A man kitted out head-to-toe in fluoro running duds is stopped in his tracks at the sight of a woman who is smoking a cigarette on the other side of the street. The dismayingly forward Médéric (Jean-Charles Clichet) who is a paunchy everyman who believes himself to be a hunk, crosses over and asks the woman, Isadora (Noémie Lvovsky), on a date. When she alerts him that she is in fact a sex worker, he insists that they meet for a bunk up with no money exchanged because he can do things that other men can’t. She is then bundled away in a car with the contact details he has forced into her hand.
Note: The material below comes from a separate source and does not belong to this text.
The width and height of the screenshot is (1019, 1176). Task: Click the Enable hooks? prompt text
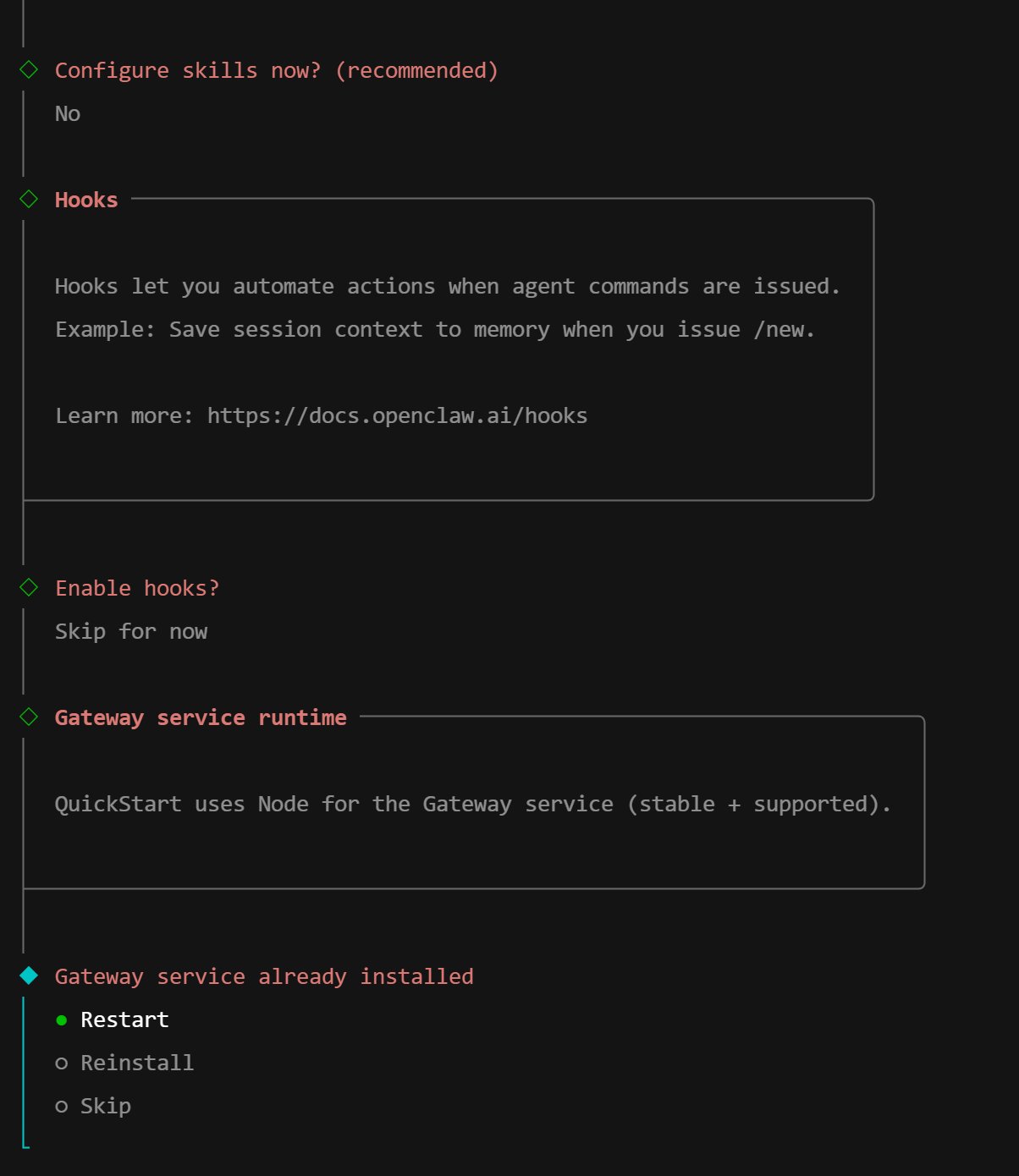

The eccentric latest from French filmmaker Alain Guiraudie (best known for 2013’s nudist beach whodunit, Stranger By the Lake) is a whimsical urban fairytale set under the dismal grey skies of Clermont-Ferrand at Christmas time. It charts Médéric’s circuitous attempts to whisk Isadora away from her overprotective pimp husband, and seldom succumbing to any type of extreme emotion, he grinds his way towards this goal, intent to secure her love by hook or by crook.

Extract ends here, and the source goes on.